§ **WHAT YOU SHOULD DO**
A faithful copy of the whole listing is the goal. Match it exactly.

[[ SUPPLIED DATA open ]]

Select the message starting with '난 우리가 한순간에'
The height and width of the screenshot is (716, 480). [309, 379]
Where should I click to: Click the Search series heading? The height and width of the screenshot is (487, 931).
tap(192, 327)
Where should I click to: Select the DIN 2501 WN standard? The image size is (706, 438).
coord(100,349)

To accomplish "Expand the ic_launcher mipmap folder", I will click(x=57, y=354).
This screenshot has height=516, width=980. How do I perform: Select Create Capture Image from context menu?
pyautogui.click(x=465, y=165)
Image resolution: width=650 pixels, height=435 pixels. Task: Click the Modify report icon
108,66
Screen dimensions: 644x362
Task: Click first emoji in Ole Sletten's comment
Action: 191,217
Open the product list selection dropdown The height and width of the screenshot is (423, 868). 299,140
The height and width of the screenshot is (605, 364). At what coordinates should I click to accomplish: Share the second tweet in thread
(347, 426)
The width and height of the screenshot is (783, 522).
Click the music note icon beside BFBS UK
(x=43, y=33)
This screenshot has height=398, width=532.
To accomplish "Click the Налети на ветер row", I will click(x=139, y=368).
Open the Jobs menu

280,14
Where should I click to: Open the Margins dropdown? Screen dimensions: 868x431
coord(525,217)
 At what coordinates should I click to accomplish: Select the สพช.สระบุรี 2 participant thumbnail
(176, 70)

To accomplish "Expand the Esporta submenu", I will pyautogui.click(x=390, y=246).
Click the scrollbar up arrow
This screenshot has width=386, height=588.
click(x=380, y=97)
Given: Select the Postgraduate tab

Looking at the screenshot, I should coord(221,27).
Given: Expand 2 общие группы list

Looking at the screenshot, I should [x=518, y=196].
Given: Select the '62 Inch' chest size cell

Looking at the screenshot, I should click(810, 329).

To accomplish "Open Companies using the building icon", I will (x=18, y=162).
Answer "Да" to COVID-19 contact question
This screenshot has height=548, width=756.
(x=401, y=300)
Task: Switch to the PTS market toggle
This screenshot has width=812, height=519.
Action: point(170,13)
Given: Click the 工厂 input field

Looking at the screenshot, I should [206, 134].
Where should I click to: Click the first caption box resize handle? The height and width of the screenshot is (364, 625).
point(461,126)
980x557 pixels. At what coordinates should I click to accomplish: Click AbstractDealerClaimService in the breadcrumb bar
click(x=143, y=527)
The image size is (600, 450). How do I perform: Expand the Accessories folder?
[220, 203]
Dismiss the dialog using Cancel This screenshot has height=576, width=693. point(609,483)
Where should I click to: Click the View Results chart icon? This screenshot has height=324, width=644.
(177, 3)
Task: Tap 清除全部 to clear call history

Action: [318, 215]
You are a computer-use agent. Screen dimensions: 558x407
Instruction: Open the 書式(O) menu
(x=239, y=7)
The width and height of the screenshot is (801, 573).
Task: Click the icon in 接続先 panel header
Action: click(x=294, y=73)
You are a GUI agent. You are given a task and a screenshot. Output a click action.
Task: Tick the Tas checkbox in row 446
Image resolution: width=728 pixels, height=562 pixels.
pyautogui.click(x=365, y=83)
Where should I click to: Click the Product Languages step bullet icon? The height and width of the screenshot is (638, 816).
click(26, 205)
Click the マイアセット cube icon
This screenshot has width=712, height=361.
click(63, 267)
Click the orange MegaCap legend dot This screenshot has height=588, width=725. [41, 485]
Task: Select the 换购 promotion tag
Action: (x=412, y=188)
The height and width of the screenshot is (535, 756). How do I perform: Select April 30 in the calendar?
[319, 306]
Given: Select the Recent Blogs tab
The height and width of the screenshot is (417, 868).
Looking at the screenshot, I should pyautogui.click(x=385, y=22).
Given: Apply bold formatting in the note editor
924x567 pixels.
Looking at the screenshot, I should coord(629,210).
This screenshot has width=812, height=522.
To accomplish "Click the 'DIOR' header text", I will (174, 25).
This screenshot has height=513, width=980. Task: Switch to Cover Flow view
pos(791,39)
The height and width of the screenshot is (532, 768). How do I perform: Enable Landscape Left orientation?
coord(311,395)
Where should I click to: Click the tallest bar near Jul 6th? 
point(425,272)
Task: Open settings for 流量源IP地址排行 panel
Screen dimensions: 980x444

[[ SUPPLIED DATA closed ]]

§ **EXPECTED OUTPUT**
Select the message starting with '난 우리가 한순간에'
The height and width of the screenshot is (716, 480). [309, 379]
Where should I click to: Click the Search series heading? The height and width of the screenshot is (487, 931).
tap(192, 327)
Where should I click to: Select the DIN 2501 WN standard? The image size is (706, 438).
coord(100,349)

To accomplish "Expand the ic_launcher mipmap folder", I will click(x=57, y=354).
This screenshot has height=516, width=980. How do I perform: Select Create Capture Image from context menu?
pyautogui.click(x=465, y=165)
Image resolution: width=650 pixels, height=435 pixels. Task: Click the Modify report icon
108,66
Screen dimensions: 644x362
Task: Click first emoji in Ole Sletten's comment
Action: 191,217
Open the product list selection dropdown The height and width of the screenshot is (423, 868). 299,140
The height and width of the screenshot is (605, 364). At what coordinates should I click to accomplish: Share the second tweet in thread
(347, 426)
The width and height of the screenshot is (783, 522).
Click the music note icon beside BFBS UK
(x=43, y=33)
This screenshot has height=398, width=532.
To accomplish "Click the Налети на ветер row", I will click(x=139, y=368).
Open the Jobs menu

280,14
Where should I click to: Open the Margins dropdown? Screen dimensions: 868x431
coord(525,217)
 At what coordinates should I click to accomplish: Select the สพช.สระบุรี 2 participant thumbnail
(176, 70)

To accomplish "Expand the Esporta submenu", I will pyautogui.click(x=390, y=246).
Click the scrollbar up arrow
This screenshot has width=386, height=588.
click(x=380, y=97)
Given: Select the Postgraduate tab

Looking at the screenshot, I should coord(221,27).
Given: Expand 2 общие группы list

Looking at the screenshot, I should [x=518, y=196].
Given: Select the '62 Inch' chest size cell

Looking at the screenshot, I should click(810, 329).

To accomplish "Open Companies using the building icon", I will (x=18, y=162).
Answer "Да" to COVID-19 contact question
This screenshot has height=548, width=756.
(x=401, y=300)
Task: Switch to the PTS market toggle
This screenshot has width=812, height=519.
Action: point(170,13)
Given: Click the 工厂 input field

Looking at the screenshot, I should [206, 134].
Where should I click to: Click the first caption box resize handle? The height and width of the screenshot is (364, 625).
point(461,126)
980x557 pixels. At what coordinates should I click to accomplish: Click AbstractDealerClaimService in the breadcrumb bar
click(x=143, y=527)
The image size is (600, 450). How do I perform: Expand the Accessories folder?
[220, 203]
Dismiss the dialog using Cancel This screenshot has height=576, width=693. point(609,483)
Where should I click to: Click the View Results chart icon? This screenshot has height=324, width=644.
(177, 3)
Task: Tap 清除全部 to clear call history

Action: [318, 215]
You are a computer-use agent. Screen dimensions: 558x407
Instruction: Open the 書式(O) menu
(x=239, y=7)
The width and height of the screenshot is (801, 573).
Task: Click the icon in 接続先 panel header
Action: click(x=294, y=73)
You are a GUI agent. You are given a task and a screenshot. Output a click action.
Task: Tick the Tas checkbox in row 446
Image resolution: width=728 pixels, height=562 pixels.
pyautogui.click(x=365, y=83)
Where should I click to: Click the Product Languages step bullet icon? The height and width of the screenshot is (638, 816).
click(26, 205)
Click the マイアセット cube icon
This screenshot has width=712, height=361.
click(63, 267)
Click the orange MegaCap legend dot This screenshot has height=588, width=725. [41, 485]
Task: Select the 换购 promotion tag
Action: (x=412, y=188)
The height and width of the screenshot is (535, 756). How do I perform: Select April 30 in the calendar?
[319, 306]
Given: Select the Recent Blogs tab
The height and width of the screenshot is (417, 868).
Looking at the screenshot, I should pyautogui.click(x=385, y=22).
Given: Apply bold formatting in the note editor
924x567 pixels.
Looking at the screenshot, I should coord(629,210).
This screenshot has width=812, height=522.
To accomplish "Click the 'DIOR' header text", I will (174, 25).
This screenshot has height=513, width=980. Task: Switch to Cover Flow view
pos(791,39)
The height and width of the screenshot is (532, 768). How do I perform: Enable Landscape Left orientation?
coord(311,395)
Where should I click to: Click the tallest bar near Jul 6th? 
point(425,272)
Task: Open settings for 流量源IP地址排行 panel
Screen dimensions: 980x444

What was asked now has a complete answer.